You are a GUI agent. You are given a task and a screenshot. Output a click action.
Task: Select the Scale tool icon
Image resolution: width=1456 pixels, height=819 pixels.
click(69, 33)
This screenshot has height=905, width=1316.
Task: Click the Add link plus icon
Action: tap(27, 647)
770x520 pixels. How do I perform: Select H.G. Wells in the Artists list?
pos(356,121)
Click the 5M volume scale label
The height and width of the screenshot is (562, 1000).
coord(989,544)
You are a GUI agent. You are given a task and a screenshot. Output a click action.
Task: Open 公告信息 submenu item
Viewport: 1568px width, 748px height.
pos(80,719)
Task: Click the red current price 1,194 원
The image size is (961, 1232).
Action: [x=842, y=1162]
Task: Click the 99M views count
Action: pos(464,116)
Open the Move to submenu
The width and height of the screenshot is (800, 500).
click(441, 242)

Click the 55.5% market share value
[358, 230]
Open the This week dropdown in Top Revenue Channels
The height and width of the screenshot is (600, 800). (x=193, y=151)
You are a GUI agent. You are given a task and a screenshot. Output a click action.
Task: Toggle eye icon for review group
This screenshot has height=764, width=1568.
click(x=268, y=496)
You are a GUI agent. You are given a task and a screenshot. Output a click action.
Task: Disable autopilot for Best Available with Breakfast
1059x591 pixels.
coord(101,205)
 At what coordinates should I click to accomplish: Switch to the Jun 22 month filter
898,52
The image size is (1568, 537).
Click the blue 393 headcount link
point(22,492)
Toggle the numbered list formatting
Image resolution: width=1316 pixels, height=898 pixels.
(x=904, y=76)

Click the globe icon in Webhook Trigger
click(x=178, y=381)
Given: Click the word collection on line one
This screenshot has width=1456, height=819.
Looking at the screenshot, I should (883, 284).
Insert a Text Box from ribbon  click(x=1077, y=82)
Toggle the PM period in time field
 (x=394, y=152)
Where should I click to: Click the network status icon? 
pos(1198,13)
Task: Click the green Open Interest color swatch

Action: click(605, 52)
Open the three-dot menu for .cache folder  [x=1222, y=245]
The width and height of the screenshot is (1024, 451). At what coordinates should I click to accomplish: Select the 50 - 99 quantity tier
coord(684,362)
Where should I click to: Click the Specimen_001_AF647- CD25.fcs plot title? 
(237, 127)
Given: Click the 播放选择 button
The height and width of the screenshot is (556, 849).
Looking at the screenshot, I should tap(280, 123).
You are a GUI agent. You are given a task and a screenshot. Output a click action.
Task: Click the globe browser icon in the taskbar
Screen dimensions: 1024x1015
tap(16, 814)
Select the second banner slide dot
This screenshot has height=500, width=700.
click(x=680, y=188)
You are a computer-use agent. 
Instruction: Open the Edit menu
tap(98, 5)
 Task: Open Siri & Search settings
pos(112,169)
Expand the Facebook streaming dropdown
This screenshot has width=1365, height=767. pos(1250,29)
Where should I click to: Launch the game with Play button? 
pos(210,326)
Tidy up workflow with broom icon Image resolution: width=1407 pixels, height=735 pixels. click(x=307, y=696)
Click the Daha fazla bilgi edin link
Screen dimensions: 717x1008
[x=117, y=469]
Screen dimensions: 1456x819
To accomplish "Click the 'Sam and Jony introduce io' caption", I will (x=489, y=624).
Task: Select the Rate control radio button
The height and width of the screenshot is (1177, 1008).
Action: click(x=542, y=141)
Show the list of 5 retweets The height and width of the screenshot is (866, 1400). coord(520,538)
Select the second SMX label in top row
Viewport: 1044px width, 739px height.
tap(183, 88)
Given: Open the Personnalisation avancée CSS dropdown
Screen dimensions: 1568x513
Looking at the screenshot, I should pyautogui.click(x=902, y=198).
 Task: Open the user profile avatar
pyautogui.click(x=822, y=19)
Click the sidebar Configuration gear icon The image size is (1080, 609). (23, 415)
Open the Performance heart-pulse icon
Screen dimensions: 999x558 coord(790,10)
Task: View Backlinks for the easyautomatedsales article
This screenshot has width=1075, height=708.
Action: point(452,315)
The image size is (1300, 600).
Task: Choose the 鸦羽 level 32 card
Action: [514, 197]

### STATED TASK
Convert the items above into a numbered list, omitting blank lines.

### OUTPUT BELOW
1. You are a GUI agent. You are given a task and a screenshot. Output a click action.
2. Task: Select the Scale tool icon
3. Image resolution: width=1456 pixels, height=819 pixels.
4. click(69, 33)
5. This screenshot has height=905, width=1316.
6. Task: Click the Add link plus icon
7. Action: tap(27, 647)
8. 770x520 pixels. How do I perform: Select H.G. Wells in the Artists list?
9. pos(356,121)
10. Click the 5M volume scale label
11. The height and width of the screenshot is (562, 1000).
12. coord(989,544)
13. You are a GUI agent. You are given a task and a screenshot. Output a click action.
14. Task: Open 公告信息 submenu item
15. Viewport: 1568px width, 748px height.
16. pos(80,719)
17. Task: Click the red current price 1,194 원
18. The image size is (961, 1232).
19. Action: [x=842, y=1162]
20. Task: Click the 99M views count
21. Action: pos(464,116)
22. Open the Move to submenu
23. The width and height of the screenshot is (800, 500).
24. click(441, 242)
25. Click the 55.5% market share value
26. [358, 230]
27. Open the This week dropdown in Top Revenue Channels
28. The height and width of the screenshot is (600, 800). (x=193, y=151)
29. You are a GUI agent. You are given a task and a screenshot. Output a click action.
30. Task: Toggle eye icon for review group
31. This screenshot has height=764, width=1568.
32. click(x=268, y=496)
33. You are a GUI agent. You are given a task and a screenshot. Output a click action.
34. Task: Disable autopilot for Best Available with Breakfast
35. 1059x591 pixels.
36. coord(101,205)
37.  At what coordinates should I click to accomplish: Switch to the Jun 22 month filter
38. 898,52
39. The image size is (1568, 537).
40. Click the blue 393 headcount link
41. point(22,492)
42. Toggle the numbered list formatting
43. Image resolution: width=1316 pixels, height=898 pixels.
44. (x=904, y=76)
45. Click the globe icon in Webhook Trigger
46. click(x=178, y=381)
47. Given: Click the word collection on line one
48. This screenshot has width=1456, height=819.
49. Looking at the screenshot, I should (883, 284).
50. Insert a Text Box from ribbon  click(x=1077, y=82)
51. Toggle the PM period in time field
52.  (x=394, y=152)
53. Where should I click to: Click the network status icon? 
54. pos(1198,13)
55. Task: Click the green Open Interest color swatch
56. Action: click(605, 52)
57. Open the three-dot menu for .cache folder  [x=1222, y=245]
58. The width and height of the screenshot is (1024, 451). At what coordinates should I click to accomplish: Select the 50 - 99 quantity tier
59. coord(684,362)
60. Where should I click to: Click the Specimen_001_AF647- CD25.fcs plot title? 
61. (237, 127)
62. Given: Click the 播放选择 button
63. The height and width of the screenshot is (556, 849).
64. Looking at the screenshot, I should tap(280, 123).
65. You are a GUI agent. You are given a task and a screenshot. Output a click action.
66. Task: Click the globe browser icon in the taskbar
67. Screen dimensions: 1024x1015
68. tap(16, 814)
69. Select the second banner slide dot
70. This screenshot has height=500, width=700.
71. click(x=680, y=188)
72. You are a computer-use agent. 
73. Instruction: Open the Edit menu
74. tap(98, 5)
75.  Task: Open Siri & Search settings
76. pos(112,169)
77. Expand the Facebook streaming dropdown
78. This screenshot has width=1365, height=767. pos(1250,29)
79. Where should I click to: Launch the game with Play button? 
80. pos(210,326)
81. Tidy up workflow with broom icon Image resolution: width=1407 pixels, height=735 pixels. click(x=307, y=696)
82. Click the Daha fazla bilgi edin link
83. Screen dimensions: 717x1008
84. [x=117, y=469]
85. Screen dimensions: 1456x819
86. To accomplish "Click the 'Sam and Jony introduce io' caption", I will (x=489, y=624).
87. Task: Select the Rate control radio button
88. The height and width of the screenshot is (1177, 1008).
89. Action: click(x=542, y=141)
90. Show the list of 5 retweets The height and width of the screenshot is (866, 1400). coord(520,538)
91. Select the second SMX label in top row
92. Viewport: 1044px width, 739px height.
93. tap(183, 88)
94. Given: Open the Personnalisation avancée CSS dropdown
95. Screen dimensions: 1568x513
96. Looking at the screenshot, I should pyautogui.click(x=902, y=198).
97.  Task: Open the user profile avatar
98. pyautogui.click(x=822, y=19)
99. Click the sidebar Configuration gear icon The image size is (1080, 609). (23, 415)
100. Open the Performance heart-pulse icon
101. Screen dimensions: 999x558 coord(790,10)
102. Task: View Backlinks for the easyautomatedsales article
103. This screenshot has width=1075, height=708.
104. Action: point(452,315)
105. The image size is (1300, 600).
106. Task: Choose the 鸦羽 level 32 card
107. Action: [514, 197]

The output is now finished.